Provided data>
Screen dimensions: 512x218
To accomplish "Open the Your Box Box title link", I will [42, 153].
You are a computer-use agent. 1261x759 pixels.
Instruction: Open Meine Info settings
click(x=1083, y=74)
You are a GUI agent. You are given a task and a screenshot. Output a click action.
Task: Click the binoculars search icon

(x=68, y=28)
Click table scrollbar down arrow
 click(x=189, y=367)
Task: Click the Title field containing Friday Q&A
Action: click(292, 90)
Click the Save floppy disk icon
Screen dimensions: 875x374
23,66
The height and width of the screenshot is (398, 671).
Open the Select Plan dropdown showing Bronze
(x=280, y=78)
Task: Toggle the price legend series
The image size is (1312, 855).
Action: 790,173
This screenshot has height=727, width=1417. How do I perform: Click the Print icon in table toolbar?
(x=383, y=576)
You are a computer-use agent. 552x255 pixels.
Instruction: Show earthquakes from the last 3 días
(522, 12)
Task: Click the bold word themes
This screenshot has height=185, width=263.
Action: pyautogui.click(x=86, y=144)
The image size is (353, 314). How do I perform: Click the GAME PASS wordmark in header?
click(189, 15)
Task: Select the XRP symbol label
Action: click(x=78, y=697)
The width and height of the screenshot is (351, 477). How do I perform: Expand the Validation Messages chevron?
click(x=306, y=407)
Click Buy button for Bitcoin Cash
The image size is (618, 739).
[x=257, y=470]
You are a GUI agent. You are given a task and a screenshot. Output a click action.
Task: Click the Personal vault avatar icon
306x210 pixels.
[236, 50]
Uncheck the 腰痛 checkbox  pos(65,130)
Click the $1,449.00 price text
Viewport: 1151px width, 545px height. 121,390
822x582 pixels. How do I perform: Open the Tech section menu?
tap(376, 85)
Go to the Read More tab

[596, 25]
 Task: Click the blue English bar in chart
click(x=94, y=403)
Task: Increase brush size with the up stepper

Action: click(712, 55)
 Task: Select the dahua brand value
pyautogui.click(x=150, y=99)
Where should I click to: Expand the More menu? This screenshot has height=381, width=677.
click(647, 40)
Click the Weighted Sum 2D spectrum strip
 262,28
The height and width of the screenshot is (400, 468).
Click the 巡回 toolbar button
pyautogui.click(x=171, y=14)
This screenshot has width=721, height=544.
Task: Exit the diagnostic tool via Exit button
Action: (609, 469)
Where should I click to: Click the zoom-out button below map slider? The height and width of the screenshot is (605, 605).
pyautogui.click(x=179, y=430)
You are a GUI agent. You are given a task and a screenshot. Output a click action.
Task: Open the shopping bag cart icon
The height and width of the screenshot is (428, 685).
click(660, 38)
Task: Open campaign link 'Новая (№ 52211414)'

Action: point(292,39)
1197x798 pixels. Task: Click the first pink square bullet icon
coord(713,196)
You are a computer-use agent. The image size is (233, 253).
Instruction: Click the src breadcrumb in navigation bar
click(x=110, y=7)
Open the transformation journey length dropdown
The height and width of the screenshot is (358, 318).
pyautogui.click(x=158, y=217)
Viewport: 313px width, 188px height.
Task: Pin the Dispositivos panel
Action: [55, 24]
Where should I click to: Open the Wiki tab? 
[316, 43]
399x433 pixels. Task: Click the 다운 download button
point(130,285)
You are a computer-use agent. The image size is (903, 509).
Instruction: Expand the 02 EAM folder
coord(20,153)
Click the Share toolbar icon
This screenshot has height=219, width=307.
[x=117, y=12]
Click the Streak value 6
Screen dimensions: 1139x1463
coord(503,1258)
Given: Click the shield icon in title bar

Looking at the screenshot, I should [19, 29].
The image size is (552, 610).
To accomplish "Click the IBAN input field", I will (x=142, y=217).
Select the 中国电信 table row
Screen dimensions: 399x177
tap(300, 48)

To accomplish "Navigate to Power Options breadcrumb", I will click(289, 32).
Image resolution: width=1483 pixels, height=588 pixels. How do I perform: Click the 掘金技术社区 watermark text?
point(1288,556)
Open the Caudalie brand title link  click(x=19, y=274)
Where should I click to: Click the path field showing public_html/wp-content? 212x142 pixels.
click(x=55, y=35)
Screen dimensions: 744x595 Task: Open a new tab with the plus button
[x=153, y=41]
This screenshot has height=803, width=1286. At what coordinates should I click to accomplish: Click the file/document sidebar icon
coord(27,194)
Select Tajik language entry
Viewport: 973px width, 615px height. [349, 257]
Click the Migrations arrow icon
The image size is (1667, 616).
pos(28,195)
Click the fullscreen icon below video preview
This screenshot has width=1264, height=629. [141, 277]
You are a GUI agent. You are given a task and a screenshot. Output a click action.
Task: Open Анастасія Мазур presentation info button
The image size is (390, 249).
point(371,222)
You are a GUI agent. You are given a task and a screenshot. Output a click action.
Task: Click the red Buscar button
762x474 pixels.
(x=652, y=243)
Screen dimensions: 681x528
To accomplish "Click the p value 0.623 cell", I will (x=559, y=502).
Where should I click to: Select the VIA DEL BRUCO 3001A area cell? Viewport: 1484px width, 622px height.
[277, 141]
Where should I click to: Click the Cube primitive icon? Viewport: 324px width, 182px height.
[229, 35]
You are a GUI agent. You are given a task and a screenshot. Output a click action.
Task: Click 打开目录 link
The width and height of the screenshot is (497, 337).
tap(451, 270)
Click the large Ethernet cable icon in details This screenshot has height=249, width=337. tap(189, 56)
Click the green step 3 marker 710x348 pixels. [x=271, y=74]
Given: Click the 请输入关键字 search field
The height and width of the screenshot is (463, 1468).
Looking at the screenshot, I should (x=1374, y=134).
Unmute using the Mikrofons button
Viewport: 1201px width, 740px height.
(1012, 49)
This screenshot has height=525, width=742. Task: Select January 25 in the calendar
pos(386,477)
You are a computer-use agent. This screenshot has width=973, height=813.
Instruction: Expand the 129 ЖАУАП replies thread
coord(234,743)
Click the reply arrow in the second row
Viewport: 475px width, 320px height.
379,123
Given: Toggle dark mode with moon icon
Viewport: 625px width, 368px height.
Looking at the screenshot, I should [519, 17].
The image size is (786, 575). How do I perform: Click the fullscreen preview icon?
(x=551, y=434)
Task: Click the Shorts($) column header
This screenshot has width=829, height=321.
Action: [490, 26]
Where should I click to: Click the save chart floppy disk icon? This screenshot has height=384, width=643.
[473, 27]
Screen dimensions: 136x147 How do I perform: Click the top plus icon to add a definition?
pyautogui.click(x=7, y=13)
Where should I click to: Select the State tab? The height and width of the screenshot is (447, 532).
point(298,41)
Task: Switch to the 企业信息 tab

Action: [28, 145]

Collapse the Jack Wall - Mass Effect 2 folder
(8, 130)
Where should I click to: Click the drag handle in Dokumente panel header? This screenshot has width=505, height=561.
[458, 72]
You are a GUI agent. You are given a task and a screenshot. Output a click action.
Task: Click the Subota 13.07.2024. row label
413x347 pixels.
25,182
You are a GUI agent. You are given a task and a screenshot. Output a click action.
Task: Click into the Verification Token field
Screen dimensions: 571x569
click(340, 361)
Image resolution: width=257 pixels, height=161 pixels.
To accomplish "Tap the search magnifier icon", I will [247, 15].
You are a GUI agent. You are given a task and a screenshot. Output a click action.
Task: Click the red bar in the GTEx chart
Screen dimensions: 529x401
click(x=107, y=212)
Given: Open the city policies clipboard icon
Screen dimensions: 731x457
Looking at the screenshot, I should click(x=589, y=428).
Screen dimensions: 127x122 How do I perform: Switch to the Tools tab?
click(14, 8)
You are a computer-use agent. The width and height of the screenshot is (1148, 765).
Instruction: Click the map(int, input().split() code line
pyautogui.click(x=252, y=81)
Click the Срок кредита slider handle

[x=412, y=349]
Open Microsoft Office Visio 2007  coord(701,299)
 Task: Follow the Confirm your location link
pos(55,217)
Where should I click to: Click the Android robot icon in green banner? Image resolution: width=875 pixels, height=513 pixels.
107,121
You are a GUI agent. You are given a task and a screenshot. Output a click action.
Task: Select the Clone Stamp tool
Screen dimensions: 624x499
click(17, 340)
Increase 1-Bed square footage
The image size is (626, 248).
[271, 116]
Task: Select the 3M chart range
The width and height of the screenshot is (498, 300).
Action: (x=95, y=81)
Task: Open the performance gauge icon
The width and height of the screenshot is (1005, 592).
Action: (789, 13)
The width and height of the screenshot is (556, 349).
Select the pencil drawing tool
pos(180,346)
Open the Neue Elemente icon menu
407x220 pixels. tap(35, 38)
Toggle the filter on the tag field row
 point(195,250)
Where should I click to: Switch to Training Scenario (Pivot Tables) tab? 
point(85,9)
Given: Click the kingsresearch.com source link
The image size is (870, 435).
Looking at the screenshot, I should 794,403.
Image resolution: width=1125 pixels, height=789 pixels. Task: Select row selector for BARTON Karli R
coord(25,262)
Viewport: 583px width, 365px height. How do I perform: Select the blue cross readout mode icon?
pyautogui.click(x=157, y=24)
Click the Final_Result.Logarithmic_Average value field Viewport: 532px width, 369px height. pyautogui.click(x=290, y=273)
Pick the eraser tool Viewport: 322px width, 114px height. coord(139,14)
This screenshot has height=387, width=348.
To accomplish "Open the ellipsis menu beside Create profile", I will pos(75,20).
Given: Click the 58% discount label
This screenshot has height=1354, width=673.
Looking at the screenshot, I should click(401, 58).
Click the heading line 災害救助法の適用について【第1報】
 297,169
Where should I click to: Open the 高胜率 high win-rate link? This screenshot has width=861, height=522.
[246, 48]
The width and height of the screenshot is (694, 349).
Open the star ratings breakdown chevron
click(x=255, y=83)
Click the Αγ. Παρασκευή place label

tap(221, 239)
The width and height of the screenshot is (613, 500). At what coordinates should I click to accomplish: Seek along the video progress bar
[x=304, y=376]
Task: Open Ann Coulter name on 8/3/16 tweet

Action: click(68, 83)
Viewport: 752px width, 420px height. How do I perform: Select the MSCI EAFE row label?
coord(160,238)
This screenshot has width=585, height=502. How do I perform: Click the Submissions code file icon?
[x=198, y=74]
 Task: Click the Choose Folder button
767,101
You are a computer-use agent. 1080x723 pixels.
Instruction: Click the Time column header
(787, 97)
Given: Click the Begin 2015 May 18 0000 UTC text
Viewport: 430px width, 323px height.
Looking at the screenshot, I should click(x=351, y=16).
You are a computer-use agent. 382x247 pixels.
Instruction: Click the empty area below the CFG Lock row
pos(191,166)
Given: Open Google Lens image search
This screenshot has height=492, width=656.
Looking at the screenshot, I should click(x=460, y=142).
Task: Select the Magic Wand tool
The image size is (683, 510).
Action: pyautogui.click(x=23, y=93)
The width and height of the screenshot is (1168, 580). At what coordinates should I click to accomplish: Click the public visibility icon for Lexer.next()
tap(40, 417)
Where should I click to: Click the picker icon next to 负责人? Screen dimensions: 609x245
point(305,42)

Activity> In the listing above, locate the line containing "Instruction: Expand the 02 EAM folder" and the line containing "The image size is (552, 610).". Extract those two lines and every line between them, exactly as written, and only those.

Answer section>
Instruction: Expand the 02 EAM folder
coord(20,153)
Click the Share toolbar icon
This screenshot has height=219, width=307.
[x=117, y=12]
Click the Streak value 6
Screen dimensions: 1139x1463
coord(503,1258)
Given: Click the shield icon in title bar

Looking at the screenshot, I should [19, 29].
The image size is (552, 610).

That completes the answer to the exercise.